The chest raise is a great exercise that helps to strengthen and tone the muscles of the upper body. Once the basic version of this exercise becomes too easy, try alternating your arms in order to get a more challenging workout.
About Chest Raises
As with any new strength training exercise, it is important to understand what muscles are targeted and strengthened by chest raises. As the name suggests, the chest raises helps to strengthen and tone the chest muscles, as well as the muscles of the upper arms and shoulders. Therefore, this exercise not only helps to increase muscle mass, but also provides some stabilization to the collarbone and shoulder joint, making it a great workout for people who have recently experienced an injury to one of these areas.
Positioning Your Body for Chest Raises
Before performing the chest raises, position your body properly. Start by placing an exercise or yoga mat down on the ground, making sure there are no dumbbells nearby that could interfere with your workout. Lay down on the mat on your back with your head, shoulders and torso resting comfortably. Make sure that your knees are bent and your feet are flat on the floor. You should be holding a set of dumbbells in your hands. At this point, your hands should be facing toward your feet. Allow your elbows to rest on the floor, with the dumbbells at or near your shoulders.
Performing Chest Raises
Now that you are positioned properly, you can begin to perform the chest raises. Start by taking a few deep breaths. As you exhale, use the muscles in your arms and shoulders to extend your arms overhead up toward the ceiling. Bring the dumbbells together slightly over your chest. As you inhale, slowly lower your arms back down to the starting position. Do at least 10 repetitions before taking a short break. Perform another 2 sets of 10 repetitions of chest raises.

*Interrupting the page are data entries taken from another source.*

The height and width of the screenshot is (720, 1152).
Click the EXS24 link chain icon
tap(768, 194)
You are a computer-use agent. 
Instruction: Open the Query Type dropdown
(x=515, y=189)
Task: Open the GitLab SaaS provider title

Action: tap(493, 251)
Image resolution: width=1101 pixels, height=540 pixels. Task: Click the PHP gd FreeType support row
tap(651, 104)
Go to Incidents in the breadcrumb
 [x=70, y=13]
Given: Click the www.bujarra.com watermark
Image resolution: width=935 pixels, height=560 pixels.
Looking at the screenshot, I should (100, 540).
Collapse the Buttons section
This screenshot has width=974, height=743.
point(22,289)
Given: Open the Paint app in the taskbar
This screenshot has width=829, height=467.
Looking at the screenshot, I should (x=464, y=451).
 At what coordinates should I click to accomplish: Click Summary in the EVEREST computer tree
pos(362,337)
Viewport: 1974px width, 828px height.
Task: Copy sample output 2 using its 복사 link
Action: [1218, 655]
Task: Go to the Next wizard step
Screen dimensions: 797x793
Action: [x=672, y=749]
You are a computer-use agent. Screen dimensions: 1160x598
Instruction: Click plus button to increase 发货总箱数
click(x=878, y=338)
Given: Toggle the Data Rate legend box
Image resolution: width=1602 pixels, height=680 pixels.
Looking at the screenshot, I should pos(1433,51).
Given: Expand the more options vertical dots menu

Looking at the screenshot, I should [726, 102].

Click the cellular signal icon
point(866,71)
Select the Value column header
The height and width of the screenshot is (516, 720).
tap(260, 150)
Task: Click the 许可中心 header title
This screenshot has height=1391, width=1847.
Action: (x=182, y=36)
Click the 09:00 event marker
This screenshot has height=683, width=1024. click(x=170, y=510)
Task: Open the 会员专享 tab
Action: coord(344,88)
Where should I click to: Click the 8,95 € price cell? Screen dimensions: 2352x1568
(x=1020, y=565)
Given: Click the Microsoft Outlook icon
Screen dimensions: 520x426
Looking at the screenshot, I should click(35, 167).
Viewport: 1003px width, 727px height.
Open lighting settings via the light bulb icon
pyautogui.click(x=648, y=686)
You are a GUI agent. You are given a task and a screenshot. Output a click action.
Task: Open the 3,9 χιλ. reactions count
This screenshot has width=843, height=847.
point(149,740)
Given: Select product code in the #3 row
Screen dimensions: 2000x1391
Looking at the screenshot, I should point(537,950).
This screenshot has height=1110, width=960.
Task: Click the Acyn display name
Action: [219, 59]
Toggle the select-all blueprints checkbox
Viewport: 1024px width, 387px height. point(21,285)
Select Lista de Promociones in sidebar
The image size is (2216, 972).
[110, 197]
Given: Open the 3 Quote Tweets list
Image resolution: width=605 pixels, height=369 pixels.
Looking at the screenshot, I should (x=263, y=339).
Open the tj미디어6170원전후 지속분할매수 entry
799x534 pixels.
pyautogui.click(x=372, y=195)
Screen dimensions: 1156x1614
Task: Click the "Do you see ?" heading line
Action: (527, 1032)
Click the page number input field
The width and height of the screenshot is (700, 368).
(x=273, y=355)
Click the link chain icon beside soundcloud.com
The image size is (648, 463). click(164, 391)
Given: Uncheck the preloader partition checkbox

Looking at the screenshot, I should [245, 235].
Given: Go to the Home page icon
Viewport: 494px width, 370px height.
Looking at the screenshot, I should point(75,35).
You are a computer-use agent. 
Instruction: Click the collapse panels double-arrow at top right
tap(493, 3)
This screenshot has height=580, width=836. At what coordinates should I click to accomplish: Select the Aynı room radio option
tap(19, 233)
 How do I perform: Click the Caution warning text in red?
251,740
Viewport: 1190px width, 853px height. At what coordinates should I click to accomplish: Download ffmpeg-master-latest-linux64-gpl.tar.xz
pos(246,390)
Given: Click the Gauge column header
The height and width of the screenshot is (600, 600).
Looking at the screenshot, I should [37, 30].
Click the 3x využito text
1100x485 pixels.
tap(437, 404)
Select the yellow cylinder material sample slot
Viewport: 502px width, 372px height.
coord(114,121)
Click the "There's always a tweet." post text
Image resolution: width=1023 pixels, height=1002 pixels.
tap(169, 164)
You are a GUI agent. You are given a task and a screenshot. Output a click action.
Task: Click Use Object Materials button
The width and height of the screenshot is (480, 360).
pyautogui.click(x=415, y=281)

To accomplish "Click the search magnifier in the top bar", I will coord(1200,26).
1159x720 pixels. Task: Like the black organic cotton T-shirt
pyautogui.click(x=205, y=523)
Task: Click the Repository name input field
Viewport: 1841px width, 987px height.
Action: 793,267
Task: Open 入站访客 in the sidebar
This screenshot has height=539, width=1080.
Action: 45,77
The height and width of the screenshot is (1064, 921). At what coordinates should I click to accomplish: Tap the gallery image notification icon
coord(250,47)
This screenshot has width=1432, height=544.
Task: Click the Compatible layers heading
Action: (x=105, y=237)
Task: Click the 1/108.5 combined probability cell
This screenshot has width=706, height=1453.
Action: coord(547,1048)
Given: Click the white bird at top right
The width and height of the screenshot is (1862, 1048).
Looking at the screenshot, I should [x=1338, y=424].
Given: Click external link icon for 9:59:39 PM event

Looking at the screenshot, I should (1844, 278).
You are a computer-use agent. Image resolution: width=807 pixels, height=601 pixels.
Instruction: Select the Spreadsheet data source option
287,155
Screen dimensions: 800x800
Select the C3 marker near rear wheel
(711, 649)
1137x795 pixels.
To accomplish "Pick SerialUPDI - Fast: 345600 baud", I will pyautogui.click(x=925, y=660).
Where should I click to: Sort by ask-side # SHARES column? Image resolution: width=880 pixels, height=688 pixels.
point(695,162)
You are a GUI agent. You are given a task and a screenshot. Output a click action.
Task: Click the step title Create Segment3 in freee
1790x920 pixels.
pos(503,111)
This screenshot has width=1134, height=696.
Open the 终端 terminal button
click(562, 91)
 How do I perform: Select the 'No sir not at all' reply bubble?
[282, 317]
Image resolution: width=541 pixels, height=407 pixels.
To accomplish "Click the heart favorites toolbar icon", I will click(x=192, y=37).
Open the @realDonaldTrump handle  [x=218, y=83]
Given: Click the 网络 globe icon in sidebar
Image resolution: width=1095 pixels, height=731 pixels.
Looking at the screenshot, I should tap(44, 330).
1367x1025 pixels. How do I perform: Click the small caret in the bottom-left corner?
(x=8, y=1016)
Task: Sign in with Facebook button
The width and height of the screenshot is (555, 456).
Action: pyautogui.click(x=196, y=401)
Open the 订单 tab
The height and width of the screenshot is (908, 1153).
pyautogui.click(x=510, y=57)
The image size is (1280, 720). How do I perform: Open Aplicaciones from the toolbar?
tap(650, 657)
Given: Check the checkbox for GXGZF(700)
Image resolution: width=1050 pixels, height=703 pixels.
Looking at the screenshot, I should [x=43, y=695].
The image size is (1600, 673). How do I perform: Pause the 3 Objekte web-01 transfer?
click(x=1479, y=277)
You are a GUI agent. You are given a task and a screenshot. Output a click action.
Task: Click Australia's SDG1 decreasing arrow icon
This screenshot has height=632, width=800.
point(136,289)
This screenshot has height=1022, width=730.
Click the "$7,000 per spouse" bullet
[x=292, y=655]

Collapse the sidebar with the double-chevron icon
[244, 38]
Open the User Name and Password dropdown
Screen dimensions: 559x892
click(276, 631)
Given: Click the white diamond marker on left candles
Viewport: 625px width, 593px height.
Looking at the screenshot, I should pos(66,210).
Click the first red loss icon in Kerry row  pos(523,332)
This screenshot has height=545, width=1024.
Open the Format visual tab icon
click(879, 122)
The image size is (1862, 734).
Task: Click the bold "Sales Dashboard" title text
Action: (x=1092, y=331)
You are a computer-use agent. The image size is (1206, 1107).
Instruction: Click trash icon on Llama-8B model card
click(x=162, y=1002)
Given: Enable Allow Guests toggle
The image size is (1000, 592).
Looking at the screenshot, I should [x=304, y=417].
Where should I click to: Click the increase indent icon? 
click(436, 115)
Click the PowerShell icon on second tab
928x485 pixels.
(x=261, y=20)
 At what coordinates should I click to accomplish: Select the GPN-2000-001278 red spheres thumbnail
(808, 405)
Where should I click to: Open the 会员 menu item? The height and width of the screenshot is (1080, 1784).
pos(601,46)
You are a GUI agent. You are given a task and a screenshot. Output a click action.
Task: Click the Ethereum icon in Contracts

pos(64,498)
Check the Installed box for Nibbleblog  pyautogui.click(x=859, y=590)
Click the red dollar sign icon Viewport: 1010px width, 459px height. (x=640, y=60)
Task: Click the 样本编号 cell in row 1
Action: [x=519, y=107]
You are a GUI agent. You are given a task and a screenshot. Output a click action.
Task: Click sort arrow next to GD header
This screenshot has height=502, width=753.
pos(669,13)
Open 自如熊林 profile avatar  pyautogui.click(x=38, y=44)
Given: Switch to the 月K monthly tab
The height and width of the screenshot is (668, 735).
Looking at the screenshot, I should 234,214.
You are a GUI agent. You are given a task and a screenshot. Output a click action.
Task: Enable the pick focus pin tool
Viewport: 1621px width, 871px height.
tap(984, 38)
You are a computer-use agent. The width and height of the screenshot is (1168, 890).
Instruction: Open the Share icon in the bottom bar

Increasing the Intensity of Chest Raises
For some people, especially those who are just beginning a strength training program, the basic version of this exercise may be plenty. However, as you become stronger, it is important to make changes to the exercise in order to keep seeing results in your strength. One easy way to increase the intensity of this exercise is by alternating your arms as you perform the raises. Instead of lifting and lowering both arms at the same time, start by holding both arms overhead, and then lowering just your right arm. Raise it back up to the starting position, and then lower just your left arm. Doing this increases the amount of time that your muscles must work, thereby greatly increasing the intensity of the exercise.